### Records for this exercise
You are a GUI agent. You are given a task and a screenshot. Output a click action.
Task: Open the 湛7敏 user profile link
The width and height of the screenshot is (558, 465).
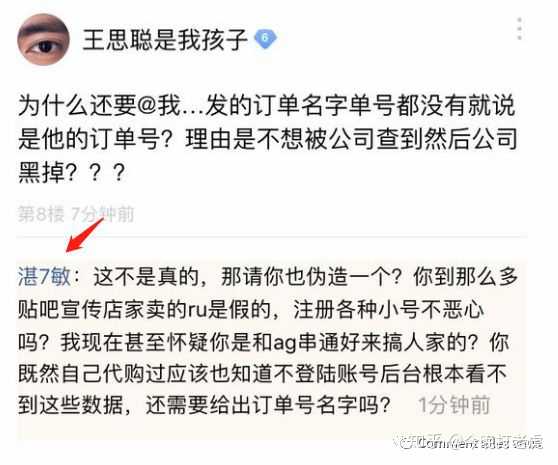click(44, 276)
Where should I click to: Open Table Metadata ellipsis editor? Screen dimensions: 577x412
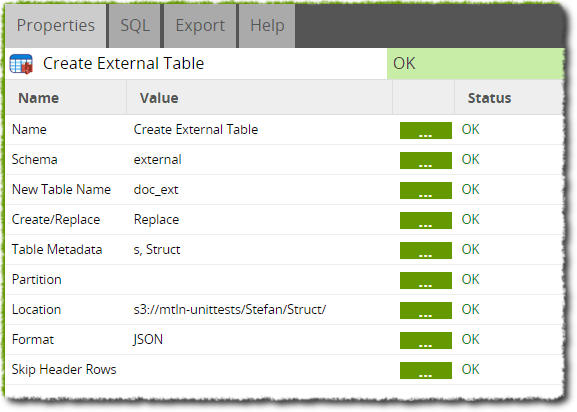426,251
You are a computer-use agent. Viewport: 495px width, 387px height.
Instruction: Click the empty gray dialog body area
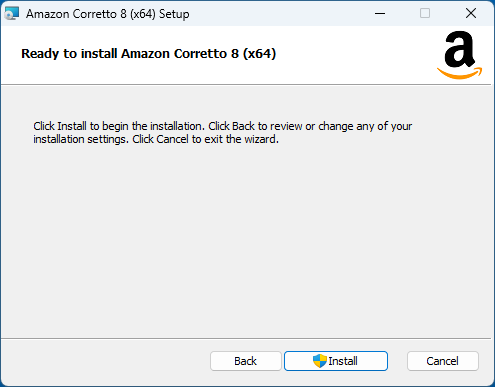point(246,240)
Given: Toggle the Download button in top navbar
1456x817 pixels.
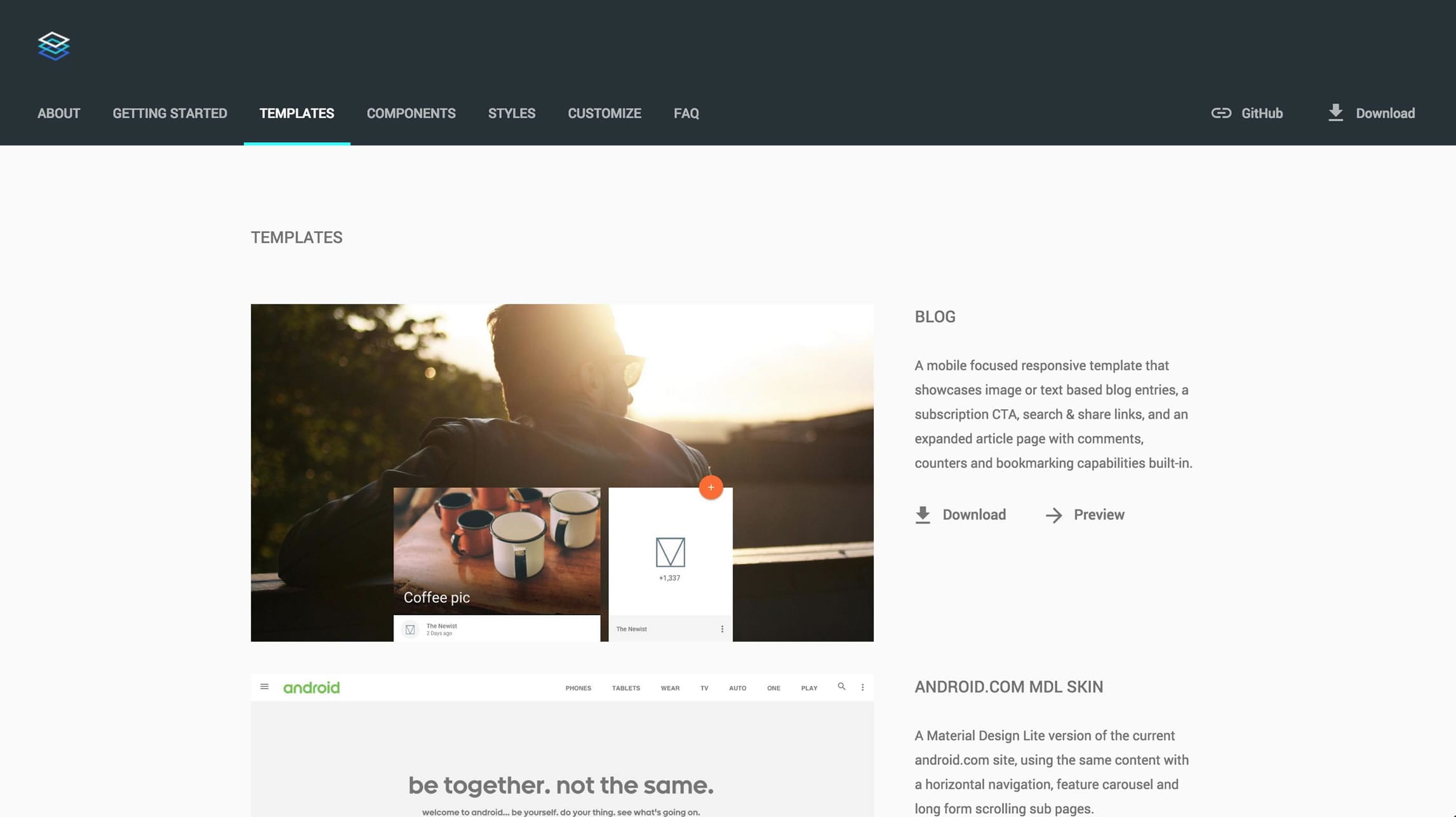Looking at the screenshot, I should click(x=1372, y=113).
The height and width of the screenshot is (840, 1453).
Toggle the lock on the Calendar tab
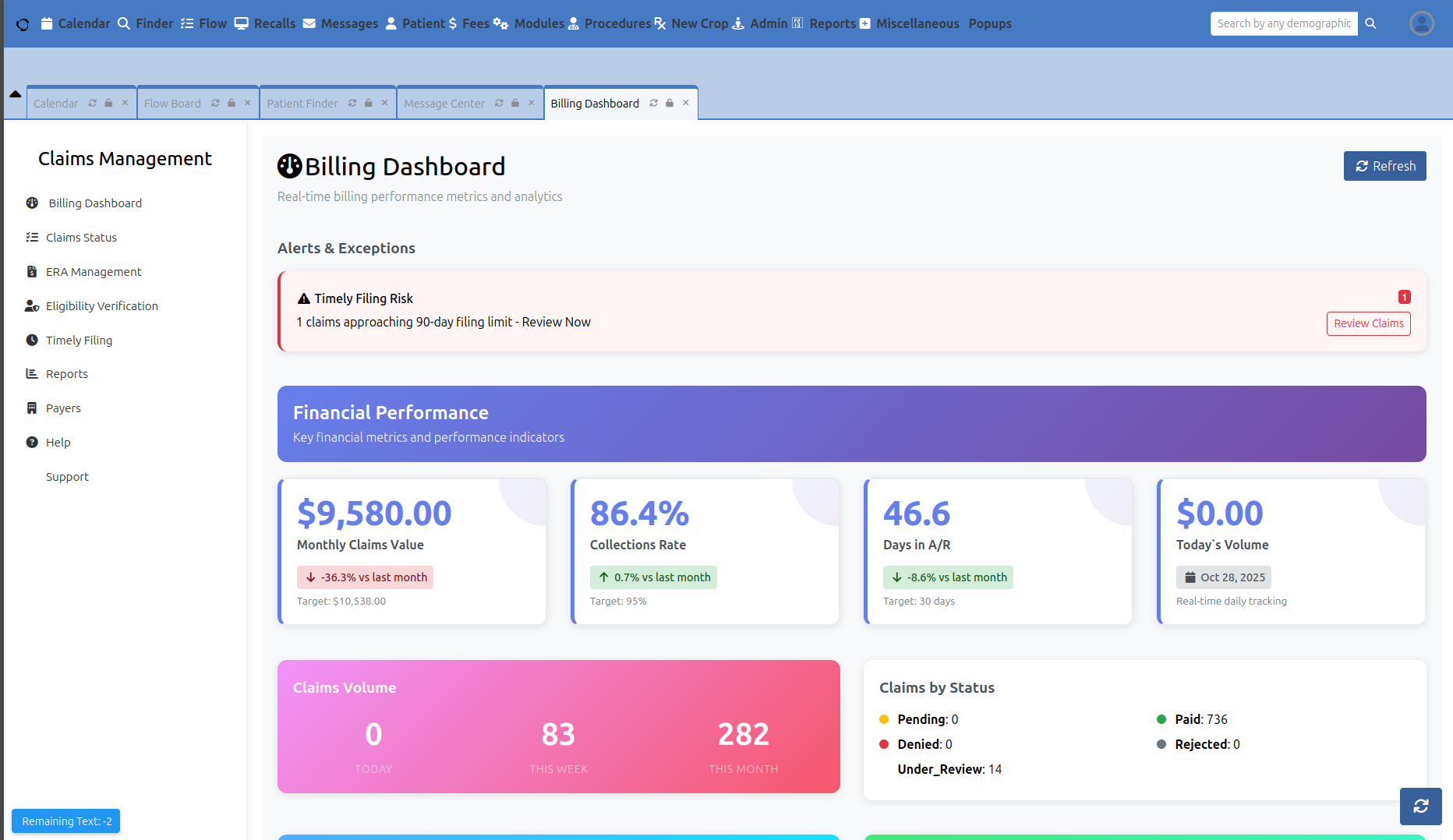108,103
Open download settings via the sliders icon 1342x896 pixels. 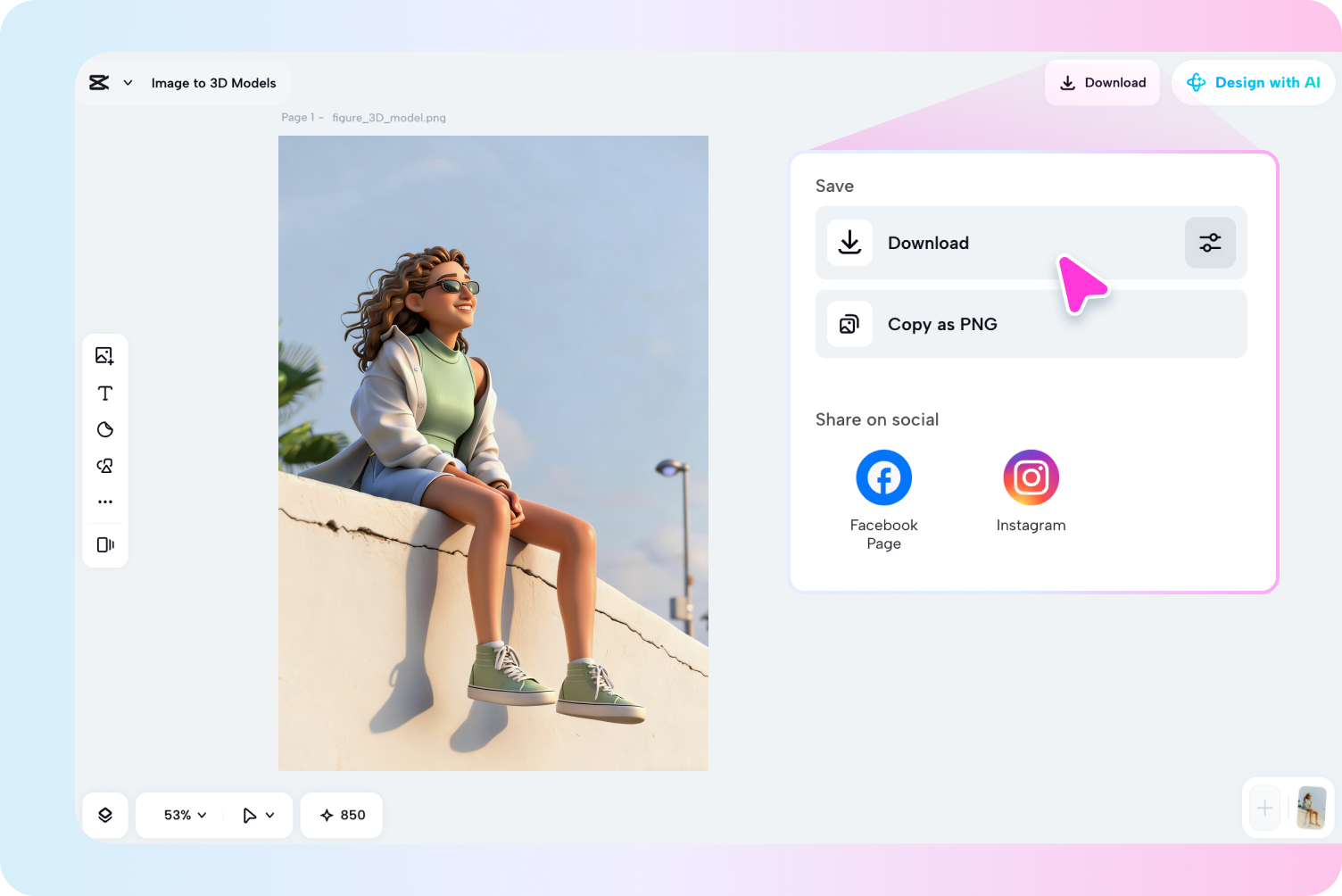[x=1209, y=243]

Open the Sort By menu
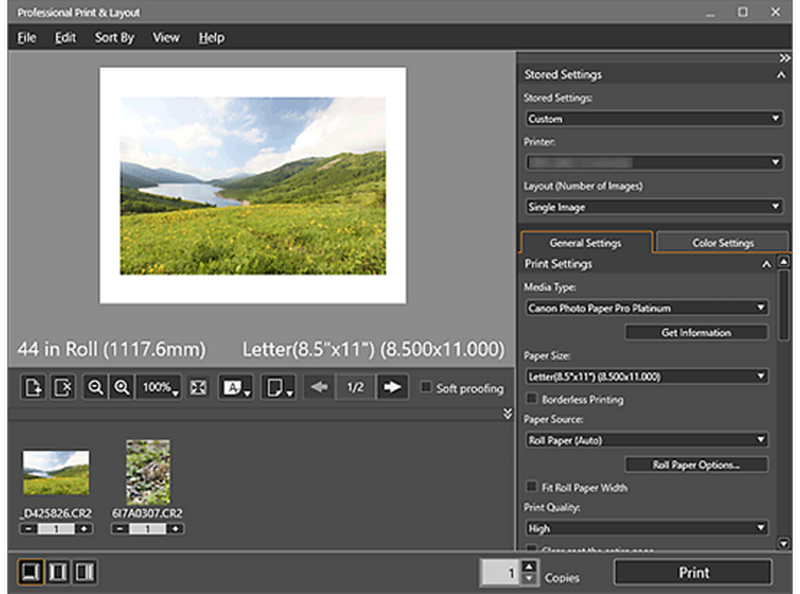coord(114,37)
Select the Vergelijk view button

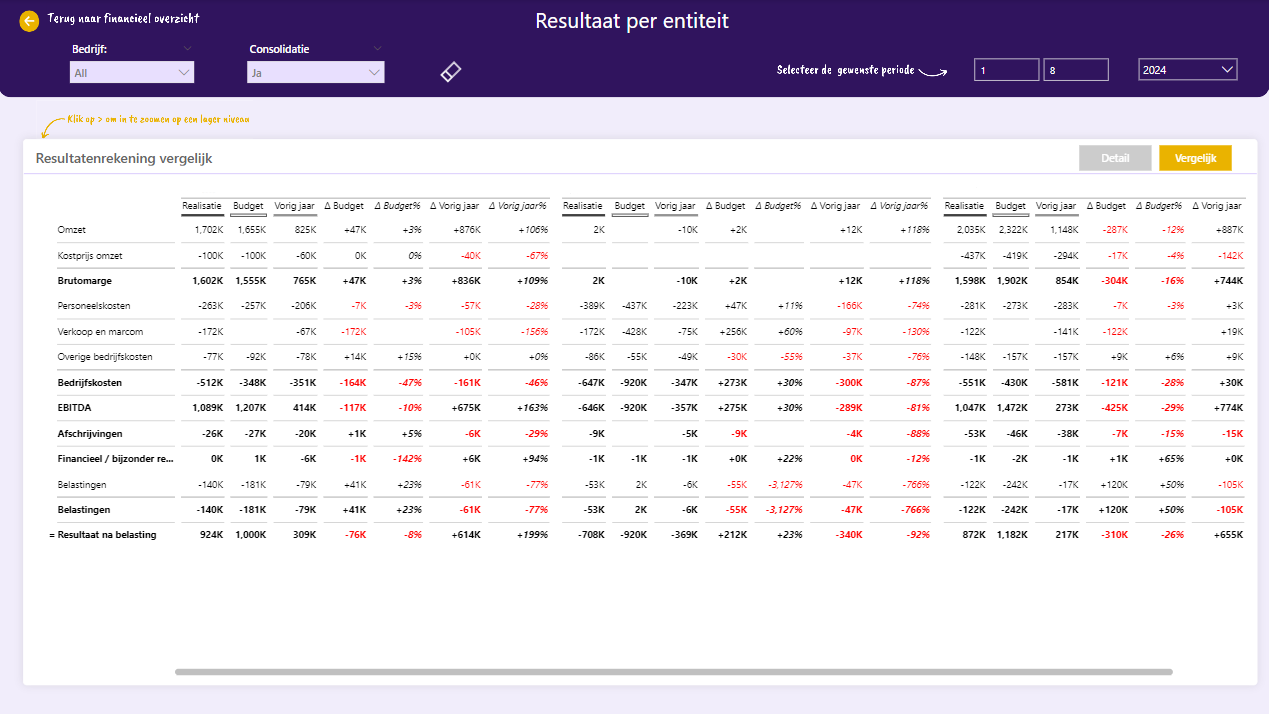1194,158
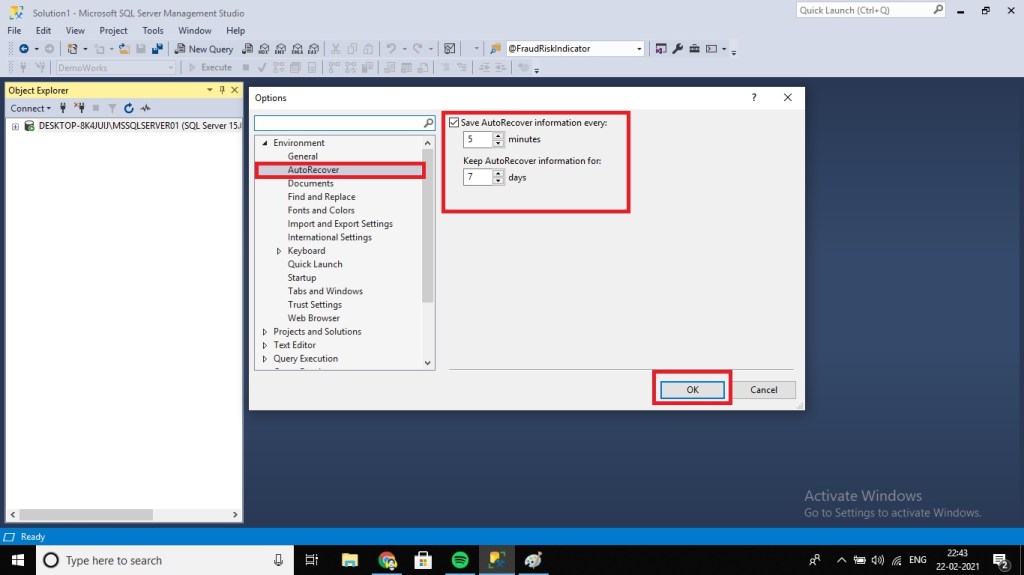Open the @FraudRiskIndicator dropdown in toolbar
The image size is (1024, 575).
tap(639, 48)
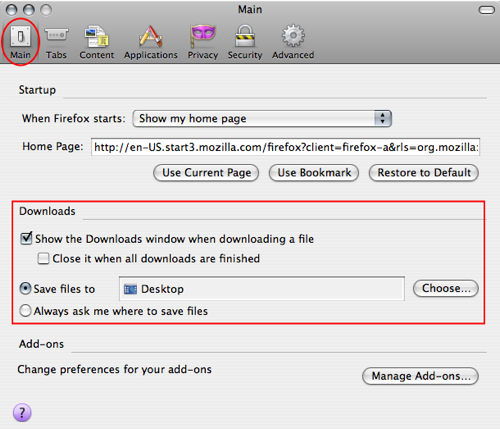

### Given problem
Can you rewrite the records as a numbered list, beginning at the very first line and continuing through the line that contains "Looking at the", skipping any blank lines and leaving the pictures out?

### The response
1. You are a GUI agent. You are given a task and a screenshot. Output a click action.
2. Task: Open the 湛7敏 user profile link
3. The width and height of the screenshot is (558, 465).
4. click(44, 276)
5. Where should I click to: Open Table Metadata ellipsis editor? Screen dimensions: 577x412
6. 426,251
7. You are a computer-use agent. Viewport: 495px width, 387px height.
8. Instruction: Click the empty gray dialog body area
9. point(246,240)
10. Given: Toggle the Download button in top navbar
11. 1456x817 pixels.
12. Looking at the screenshot, I should click(x=1372, y=113).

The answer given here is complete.